Mexico’s antitrust regulator Cofece has approved the acquisition of grocery delivery platform Cornershop by Uber Technologies, Bloomberg reported on Monday (Dec. 14).
Restaurant food delivery has been Uber’s revenue driver for two consecutive quarters as the COVID-19 pandemic has changed the way people shop, learn and work. Uber is aiming for further expansion into the delivery of groceries and pharmaceuticals.
Terms haven’t been disclosed, but when the deal was first being discussed last year, it was expected that Uber would pay $450 million for a 51 percent stake in Cornershop.
Headquartered in Santiago, Chile, Cornershop is a digital supermarket startup facilitating grocery delivery in Chile, Mexico, Peru and Toronto. Uber started expanding its partnership with Cornershop in July, with some locations in Latin America, U.S. and Canada operating under Uber’s app.

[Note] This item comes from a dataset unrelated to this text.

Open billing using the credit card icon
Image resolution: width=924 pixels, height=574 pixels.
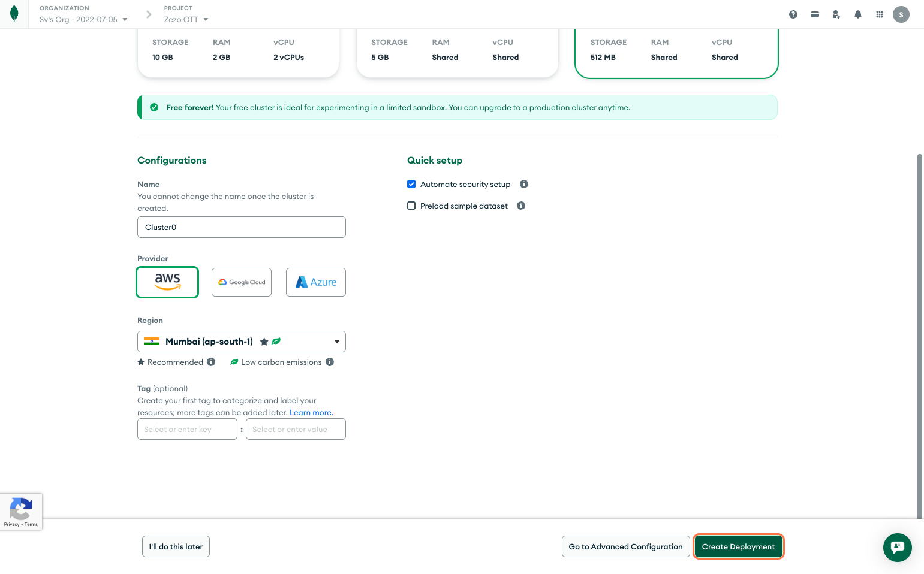[814, 14]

Last year, Uber said in a press release that it was looking to acquire Cornershop, which was co-founded by Oskar Hjertonsson, Daniel Undurraga and Juan Pablo Cuevas in 2015. It was expected that Cornershop would continue operations with its current leadership and report to a board with majority Uber representation. Hjertonsson said in July that “Uber is the perfect partner” to help them expand on-demand grocery delivery “across the Americas.”
Uber announced in June that it was finalizing a $2.6 billion acquisition of food delivery startup Postmates after the deal was approved by the U.S. Department of Justice. The acquisition would give Uber Eats an estimated 37 percent market share, up from a current 29 percent. Uber had tried to acquire delivery firm Grubhub, but talks fell apart amid antitrust discussions.
In July, Instacart filed a lawsuit against Cornershop alleging copyright infringement. Instacart said that its catalog images were used by Cornershop when it opened in the U.S.
Cornorshop first rolled out in the U.S. under Uber’s ownership in Dallas, Texas and Miami, Florida. Uber has said there was no wrongdoing.